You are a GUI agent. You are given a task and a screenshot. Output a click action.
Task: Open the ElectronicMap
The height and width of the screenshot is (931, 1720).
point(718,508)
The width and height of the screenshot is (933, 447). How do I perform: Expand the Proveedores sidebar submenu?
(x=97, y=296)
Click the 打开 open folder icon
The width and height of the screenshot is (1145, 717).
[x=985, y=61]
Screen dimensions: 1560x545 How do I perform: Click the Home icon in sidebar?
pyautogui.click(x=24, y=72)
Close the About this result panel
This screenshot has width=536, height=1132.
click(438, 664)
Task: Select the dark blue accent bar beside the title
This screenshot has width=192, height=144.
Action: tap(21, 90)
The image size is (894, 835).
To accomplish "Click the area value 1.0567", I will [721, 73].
* * * * * * * * *
Print all entries again, exactly.

[Exercise output]
You are a GUI agent. You are given a task and a screenshot. Output a click action.
Task: Open the ElectronicMap
The height and width of the screenshot is (931, 1720).
point(718,508)
The width and height of the screenshot is (933, 447). How do I perform: Expand the Proveedores sidebar submenu?
(x=97, y=296)
Click the 打开 open folder icon
The width and height of the screenshot is (1145, 717).
[x=985, y=61]
Screen dimensions: 1560x545 How do I perform: Click the Home icon in sidebar?
pyautogui.click(x=24, y=72)
Close the About this result panel
This screenshot has width=536, height=1132.
click(438, 664)
Task: Select the dark blue accent bar beside the title
This screenshot has width=192, height=144.
Action: tap(21, 90)
The image size is (894, 835).
To accomplish "Click the area value 1.0567", I will [721, 73].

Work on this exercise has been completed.